Nunes, a fierce White House ally, told reporters that absent such evidence, he could conclude only that no wiretap had ever been put in place.
If you "take the tweets literally," Nunes said of Trump's tweets on the matter, "then clearly the president was wrong."
One day prior to Nunes' comments, White House press secretary Sean Spicer had said that Trump was "extremely confident" that the Department of Justice would produce evidence to support his claim.
Nunes and fellow California Rep. Adam Schiff, the ranking Democrat on the House Intelligence Committee, sent a letter to the Justice Department last week asking officials to turn over any existing evidence that would substantiate Trump's claim. In the letter, they asked for copies of applications submitted by the Justice Department to the Foreign Intelligence Surveillance Court and any warrants issued by federal courts relating to Trump and his associates. The Justice Department missed the lawmakers' deadline and has asked for more time to respond.
The top two members of the House Intelligence Committee appear to have already made up their minds about the veracity of Trump's tweets ― but they are split on how much it matters.
According to Schiff, Trump's willingness to "make such an accusation without basis" is a national security concern that could limit the country's ability to trust him in a time of crisis.
But Nunes said he believes "the president tweeting is a good thing." When a reporter asked if he'd advised the White House to avoid tweeting things that are not backed up by evidence, Nunes replied, "The American people, for the most part, enjoy it." (They don't.)
"It would be helpful if [the tweets] could be a little more focused," he conceded.
Even though Trump's tweet was "literally" incorrect, the chairman continued, there are legitimate concerns about the intelligence community's surveillance of Americans and subsequent leaks about individuals caught up in probes of possible ties between Trump associates and the Kremlin.

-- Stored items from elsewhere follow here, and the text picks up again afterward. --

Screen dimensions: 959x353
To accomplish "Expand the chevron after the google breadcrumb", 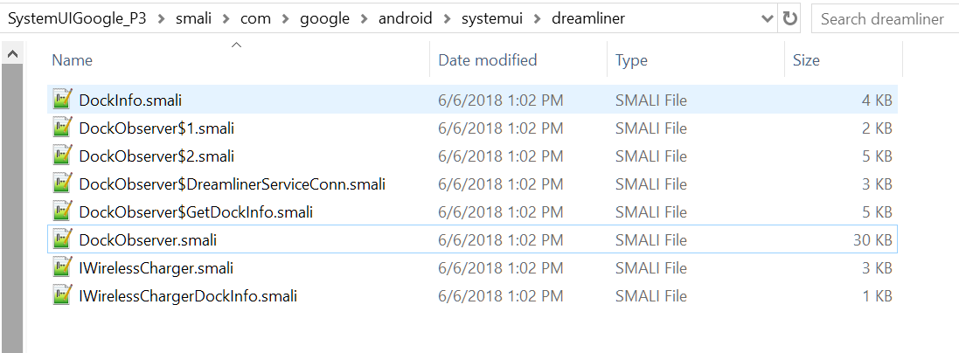I will pyautogui.click(x=365, y=19).
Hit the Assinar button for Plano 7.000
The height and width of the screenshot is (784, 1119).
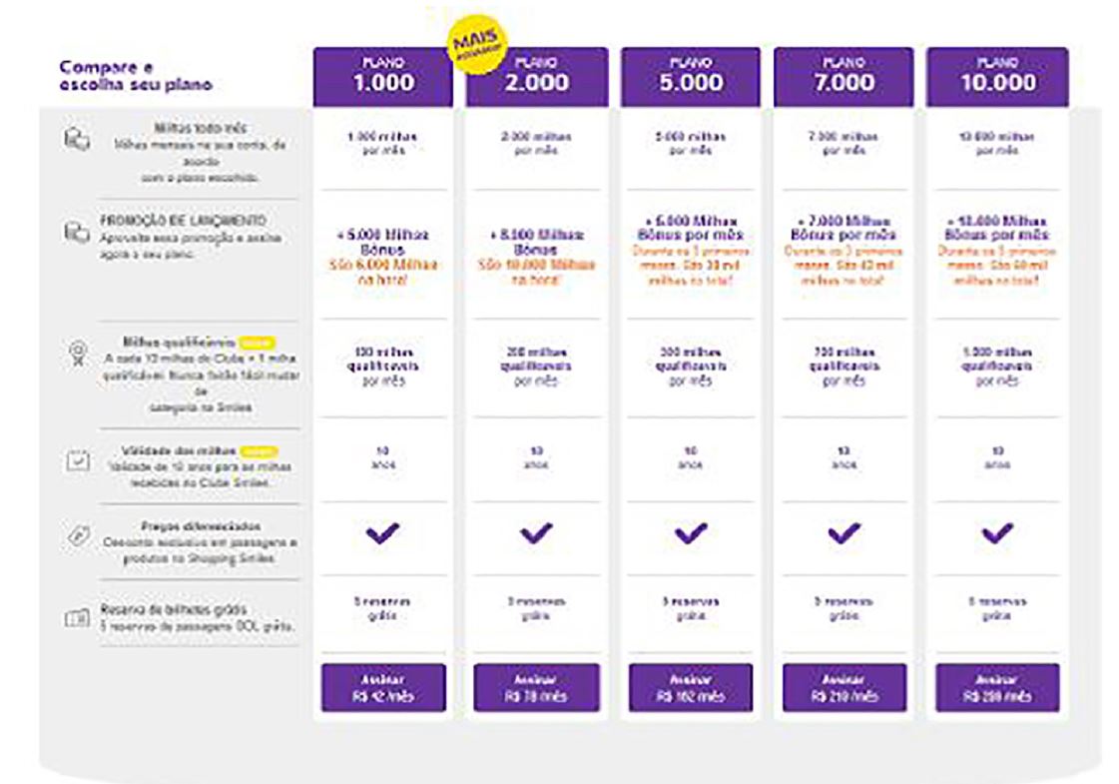(x=843, y=687)
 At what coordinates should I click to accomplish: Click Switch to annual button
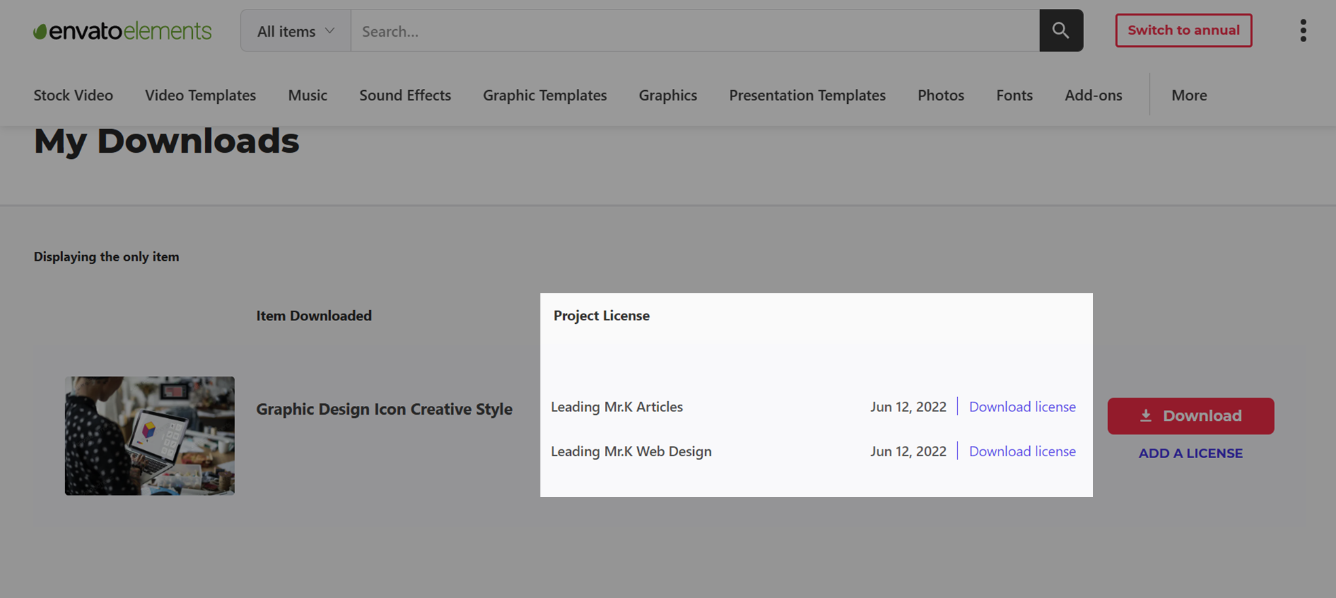tap(1183, 31)
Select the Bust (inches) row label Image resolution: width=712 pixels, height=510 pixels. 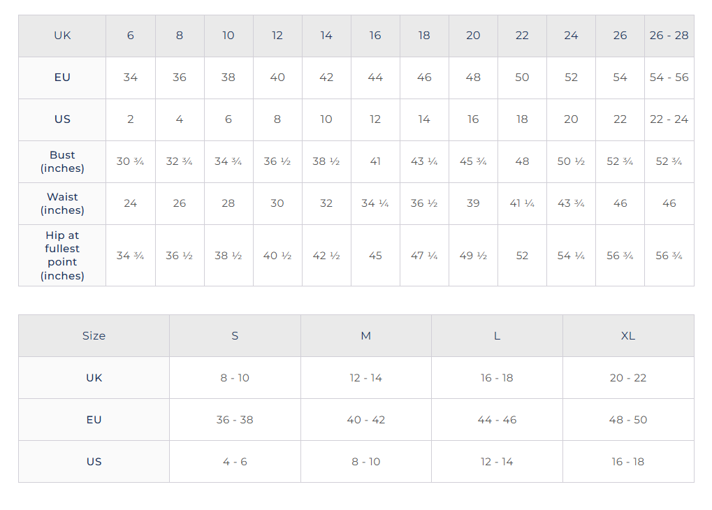(x=62, y=161)
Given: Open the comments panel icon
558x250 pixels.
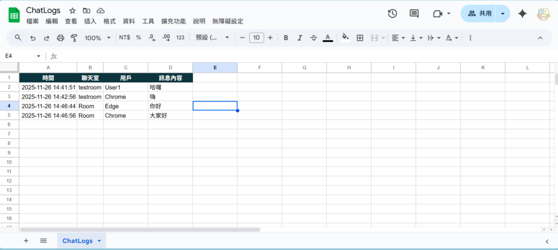Looking at the screenshot, I should (414, 14).
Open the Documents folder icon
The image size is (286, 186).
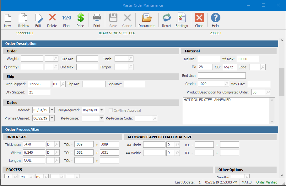(147, 20)
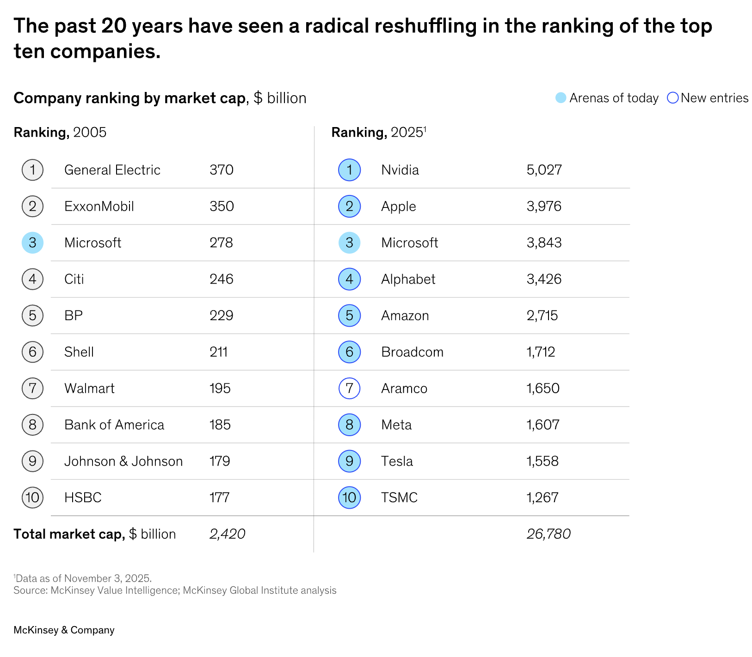The height and width of the screenshot is (657, 752).
Task: Click the rank 1 circle next to Nvidia
Action: (x=349, y=170)
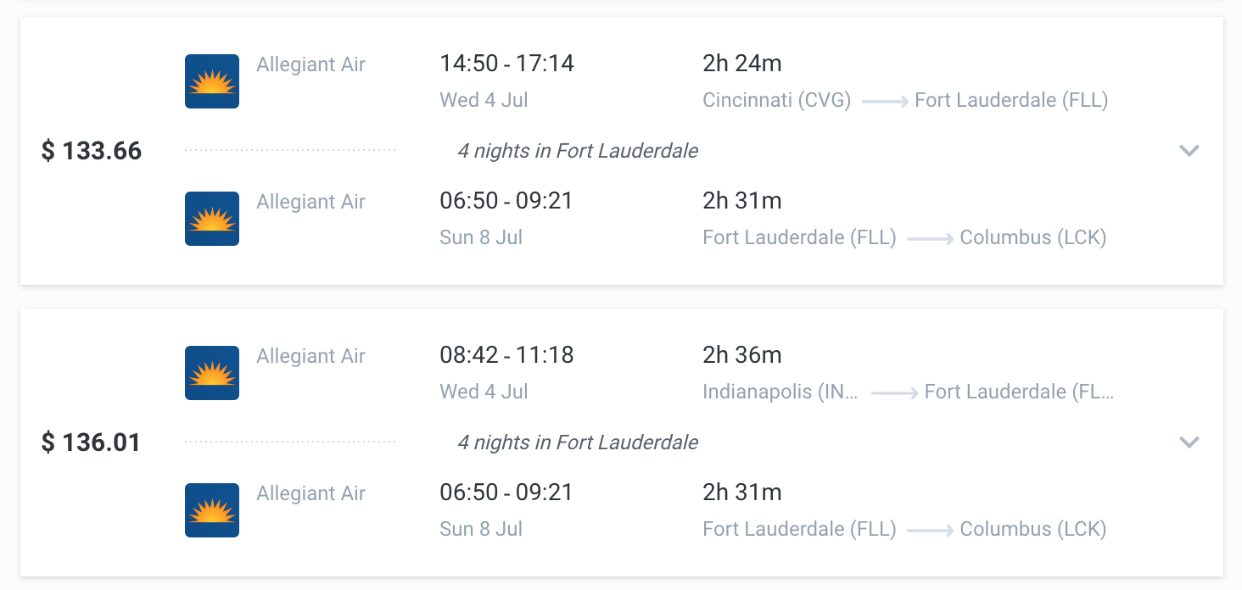Click the arrow between Indianapolis and Fort Lauderdale
The width and height of the screenshot is (1242, 590).
pos(894,392)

After U.S. intelligence agencies concluded that Russia had deliberately interfered in the U.S. election to help Trump win, Nunes and Schiff announced the launch of a committee investigation into Trump associates' ties to members of the Russian government earlier this month. But the two already appear to disagree on the key issue of the nascent investigation.
When a reporter asked Nunes if he had seen any evidence to suggest that there had been communication between Trump associates and Russian officials in addition to Russian Ambassador Sergey Kislyak (whose conversations with the president's campaign team have already been reported), Nunes said, "Not that I'm aware of."

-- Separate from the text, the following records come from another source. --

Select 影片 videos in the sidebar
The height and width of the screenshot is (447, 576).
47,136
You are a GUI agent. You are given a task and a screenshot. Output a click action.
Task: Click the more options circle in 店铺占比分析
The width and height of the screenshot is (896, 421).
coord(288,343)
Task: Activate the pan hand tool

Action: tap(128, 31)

Schiff quickly countered, "I wouldn't answer that question quite as categorically as my colleague" ― but declined to elaborate in a public setting.

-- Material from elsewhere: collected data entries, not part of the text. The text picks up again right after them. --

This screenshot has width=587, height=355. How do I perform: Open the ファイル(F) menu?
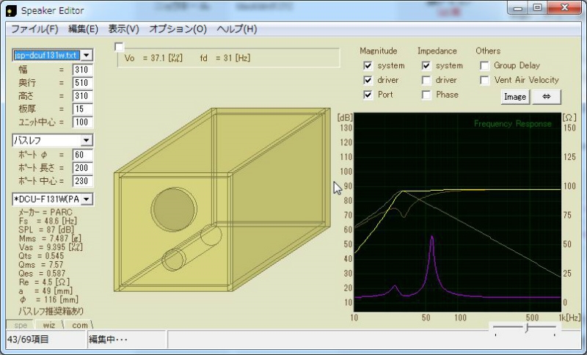34,29
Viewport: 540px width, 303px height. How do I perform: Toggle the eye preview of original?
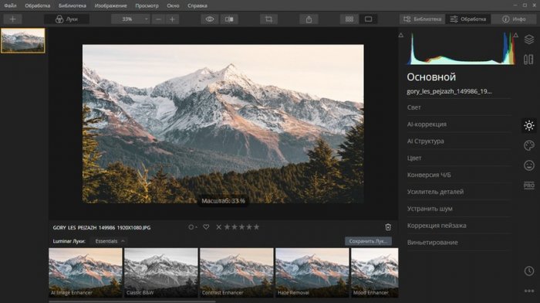point(210,19)
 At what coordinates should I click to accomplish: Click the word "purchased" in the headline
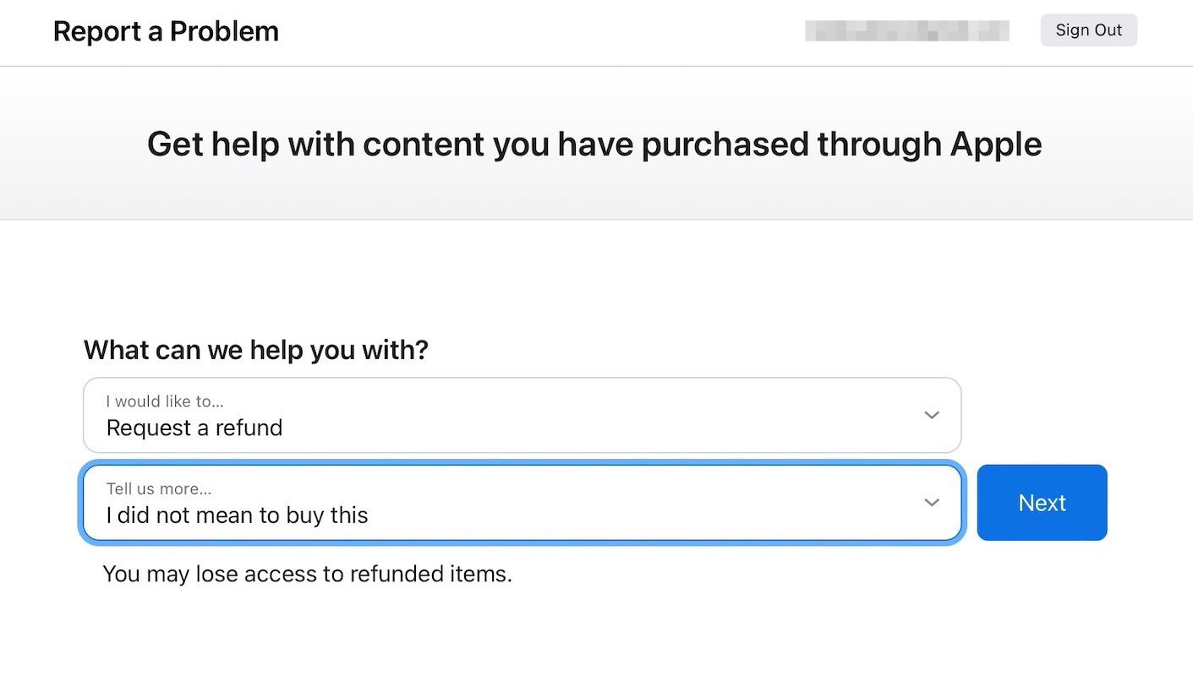coord(724,144)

The House Intelligence Committee has not yet spoken with Michael Flynn, Trump's former national security adviser, who was forced to retire after it was revealed that he misled members of Congress and other White House officials about his conversations with Kislyak, Nunes told reporters. Asked if the committee wanted to interview Flynn, as well as Trump associates Roger Stone and Paul Manafort, the chairman said they were welcome to volunteer information but he didn't plan to "call in witnesses based on just press reports alone."
Nunes must convince Schiff he is committed to thoroughly investigating allegations against his political ally in the White House if Democrats are to attach their names to the committee's findings and not disavow its conclusions as one-sided. The latter scenario would likely spur urgent calls for a broader select committee investigation.
Both congressmen say the committee's investigation has been hindered because they don't have access to a computer system that can easily comb through the classified evidence underlying the intelligence community's January conclusion that Russia had meddled in the election.
The committee will hold its first public hearing related to the investigation on Monday. Federal Bureau of Investigation Director James Comey and National Security Agency Director Adm. Michael Rogers are expected to testify.
The three other witnesses who were invited ― former Director of National Intelligence James Clapper, former CIA Director John Brennan and former acting Attorney General Sally Yates ― are expected to testify at a later hearing on March 28.
This article has been updated throughout to include information about the House Intelligence Committee's investigation.